Laudo da perícia aponta que delegado morto por PM em Itabuna estava sob efeito de cocaína


Delegado foi morto no dia 28 de abril.

Quase dois meses após o assassinato do delegado da Polícia Civil, José Carlos Mastique, um laudo da perícia (ver aqui) apontou que havia vestígios de cocaína no sangue da vítima. Ele foi morto no dia 28 de abril, após ser alvejado por policiais militares, em Itabuna. A perícia detectou ainda que nos exames de urina foram encontrados traços da mesma droga, além de cocaetileno, que é uma substância formada no fígado, oriunda da metabolização do álcool com cocaína.

De acordo com o site ‘Verdinho Itabuna’, após o resultado do laudo, a defesa dos policiais envolvidos no caso “confirmou aquilo que já suspeitava: a de que o delegado, no dia do ocorrido, estava sob influência de drogas e álcool, fator que o fez perder o controle emocional e psíquico”. Ainda conforme a defesa dos PMs, “Mastique estava alterado pelo uso das substâncias e teve uma reação negativa à abordagem feita pela PM em serviço e puxou a arma contra a guarnição, desencadeando, assim, a defesa por parte dos militares”.

Em nota, o advogado Gustavo Gomes Brito (defensor da família do delegado) disse, em síntese, que tais fatos divulgados pela imprensa estão equivocados e distorcidos.
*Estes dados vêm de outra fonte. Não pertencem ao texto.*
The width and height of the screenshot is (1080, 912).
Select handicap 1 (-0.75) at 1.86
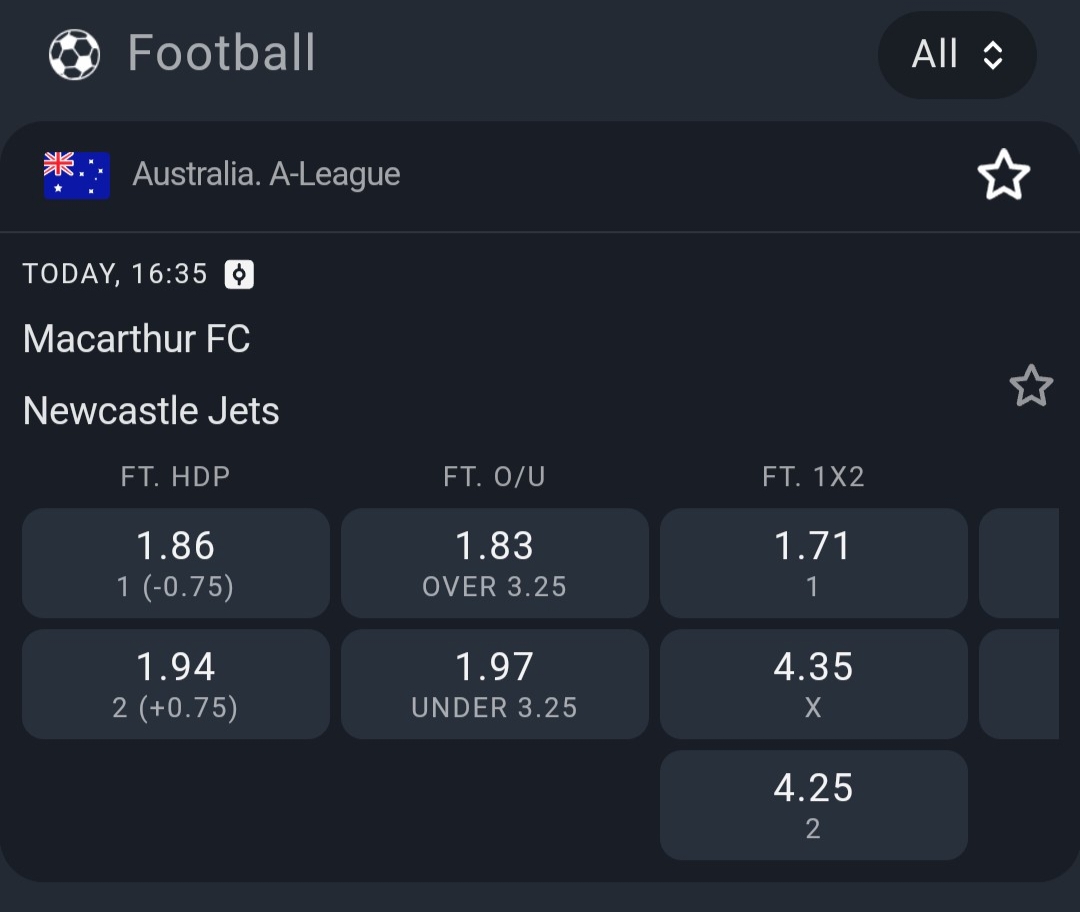coord(176,563)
Segundo Brito, o delegado estava calmo e não esboçou nenhuma reação durante a abordagem da Polícia Militar. “As provas colhidas até o momento evidenciam de maneira cristalina que o delegado Jose Carlos Mastique foi vítima de homicídio praticado em via pública, apesar de durante o episódio ele ter permanecido de forma calma e pacífica, sem realizar qualquer reação”, diz o advogado em trecho da nota.